▶ ДОКУМЕНТ:
----------

То есть теперь, подписывая очередной документ по распродаже за бесценок недвижимости нашего города либо дающий одностороннюю выгоду иностранному инвестору, Собчак мог легко и непринужденно отказаться от естественно предлагаемой в подобных случаях вульгарной взятки, небрежно предложив утроенную против взятки сумму передать вместо него «Фонду спасения города». Демонстрация такого «рыцарского бескорыстия» не только спасала «патрона» от презрения дающих иностранцев и опасности разоблачения соотечественниками, но и, самое главное, резко увеличивала его доход. Кто мог заподозрить, что фактический владелец всех средств этого фонда — тот же Собчак. А если кто и догадывался, то по западным меркам еще больше ценил его за гангстерскую изворотливость, предприимчивость и проходимость. Причем деньги особенно охотно ссужались фонду за границей, тем более если имелось его отделение в стране жертвователя, так как подобная благотворительность не облагалась там налогами. Эта собчачья афера стала для меня настоящим открытием. Я долгое время никак не мог взять в толк причину бесспорной ущербности для интересов города всех предложений «патрона».

----------

▶ РАЗДЕЛ ДАННЫХ:
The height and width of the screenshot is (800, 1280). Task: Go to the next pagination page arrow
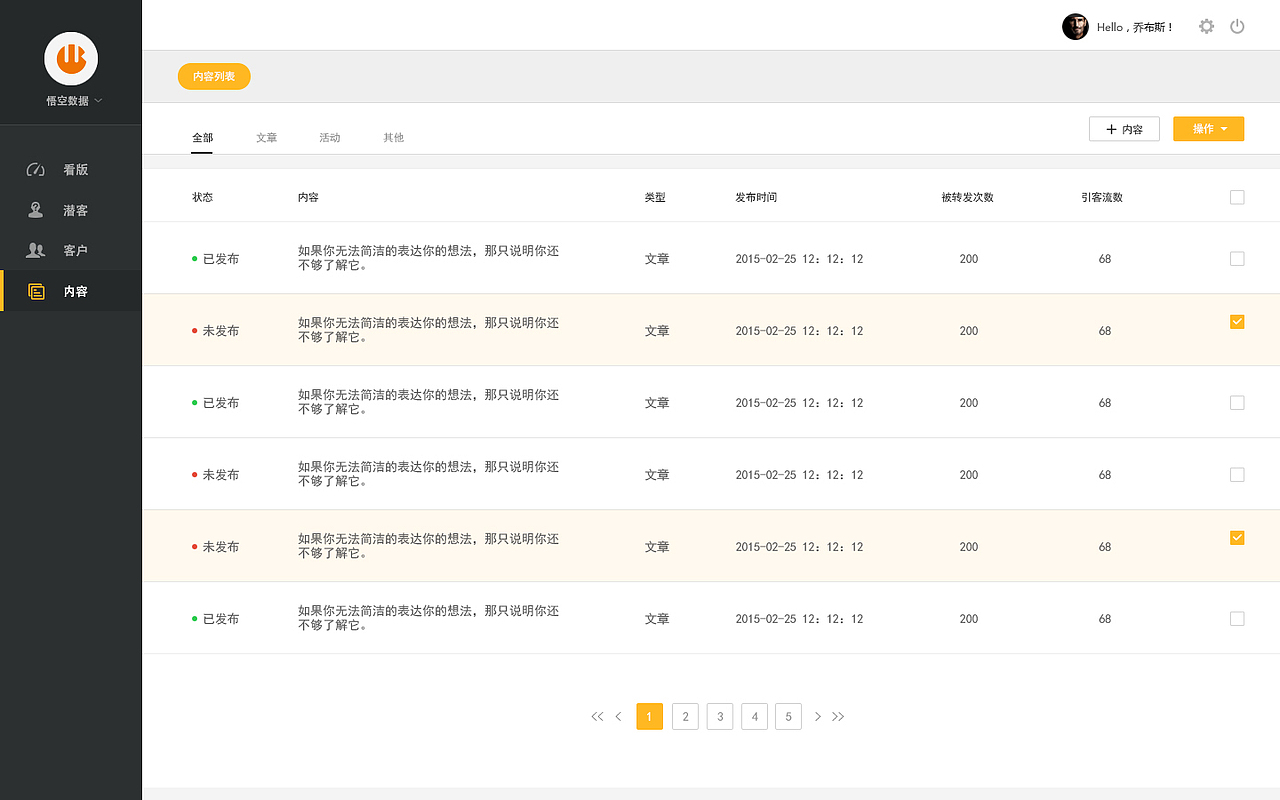817,716
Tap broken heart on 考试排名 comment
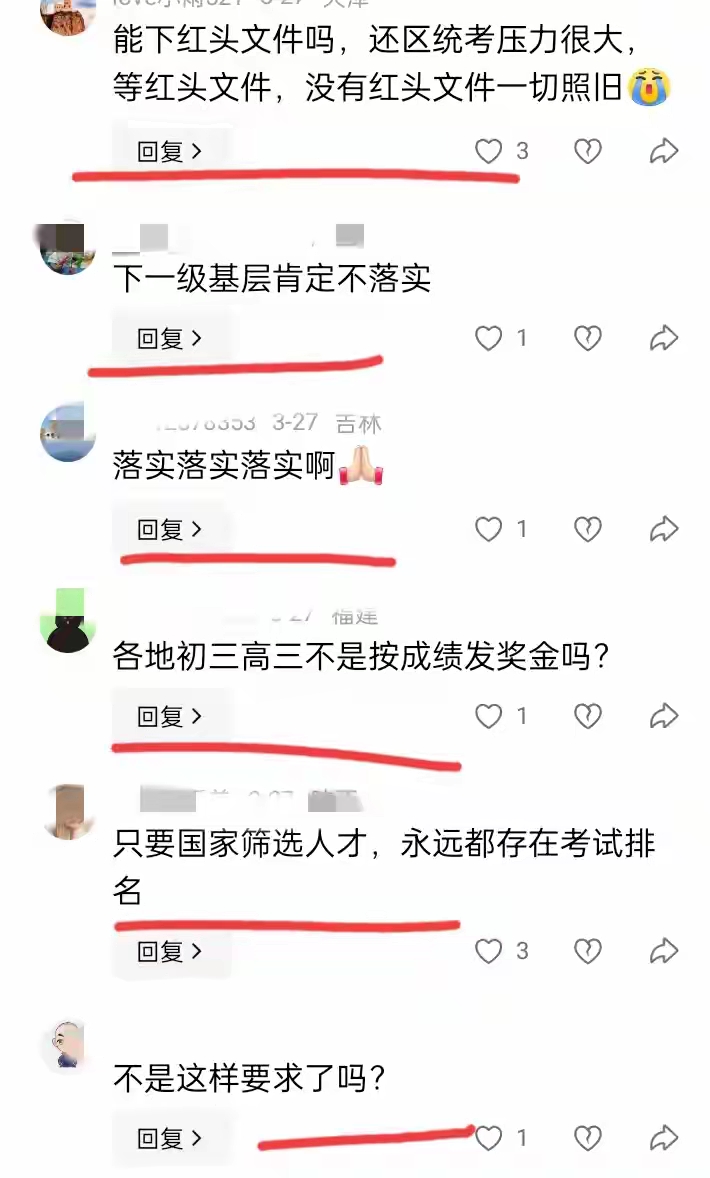The height and width of the screenshot is (1178, 710). click(588, 952)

----------

Какую сумму, согласно документу, Собчак предлагал передать «Фонду спасения города» вместо взятки? Данные никак не связаны с документом.

▶ ОЖИДАЕМЫЙ ОТВЕТ:
Утроенную против взятки сумму.